The study published in Psychological Science is focused on the analysis of emotions expressed by nearly 148 million messages published on the social network between 2009 and 2010 in over 1,300 US counties, inhabited by 88 percent of the country’s population. A compilation of feelings in 140 characters with which researchers have been able to draw a map of risks according to the feelings expressed by the different users, proving that those areas characterized by tweets filled with rage, stress or anger actually registered greater Atherosclerotic Heart Disease (AHD), even considering other risk factors (income, education level, etc…), than those counties in which users were more optimistic and happy on Twitter. 

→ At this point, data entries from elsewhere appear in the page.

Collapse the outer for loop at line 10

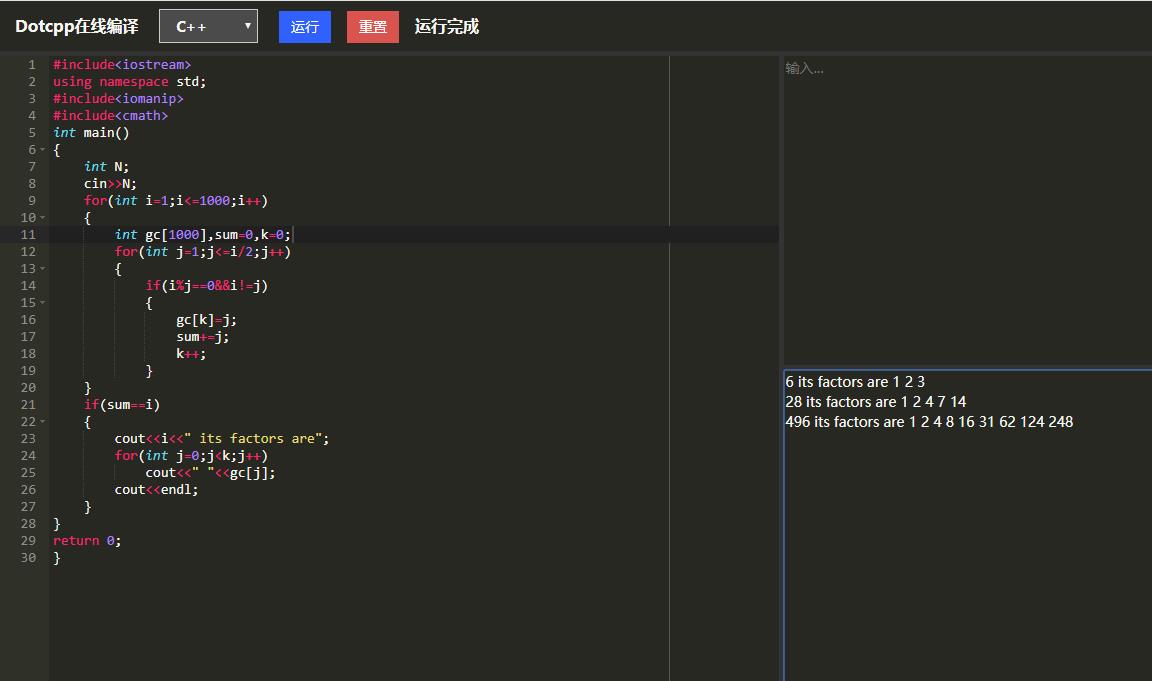coord(42,218)
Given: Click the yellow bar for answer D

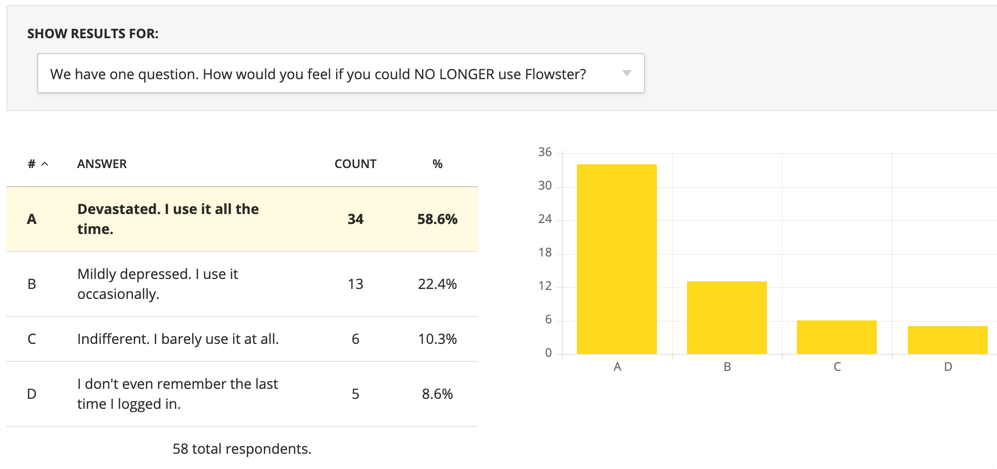Looking at the screenshot, I should click(947, 340).
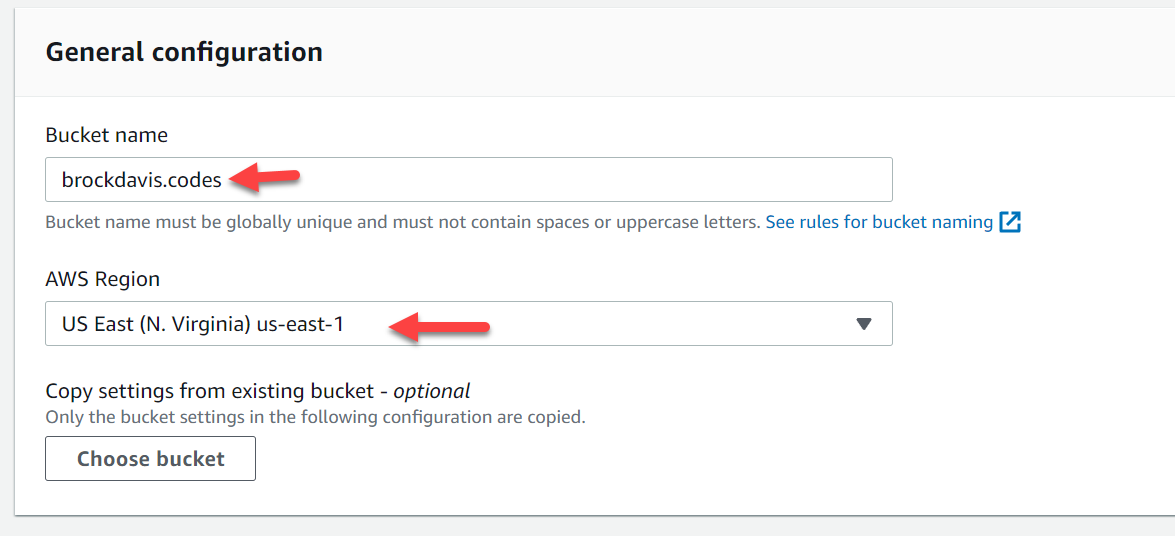Click the Only the bucket settings description text
Screen dimensions: 1175x536
point(315,418)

In this way, and by preparing a type of “emotional dictionary”, developed as of the compilation of common expressions relating to different frames of mind or words such as “hate” or “wonderful”, the team of researchers was able to measure the state of mind of different communities, establishing a relation between such communities and their  heart disease-related mortality rate. “The frame of mind has always been a risk factor for coronary disease”, explained Margaret Kern, one of the researchers participating in the study.  “For example, feelings such as hostility or depression are linked to individual-level heart disease through their biological effects. But negative emotions can trigger different social behavior or responses; being more prone to drinking, eating poorly or removing themselves from their surroundings, which can indirectly lead to coronary disease”.  

Another conclusion in the study, focused on a more community-level than individual-level analysis, has been verifying –according to the developers—that this model developed solely with a language analysis used on Twitter as the main source, is capable of predicting the AHD mortality level more effectively, for example, than those prepared through a combination of common factors such as socioeconomic or health  levels (diabetes, hypertension or obesity). “The relation between language and mortality is particularly surprising”, H. Andrew Schwartz, one of those in charge of carrying out this work confessed to Penn News. “Though people who express feelings considered to be negative are not necessarily those who die from coronary disease, it does show that if many of your neighbors are angry, you are more likely to die from a coronary disease.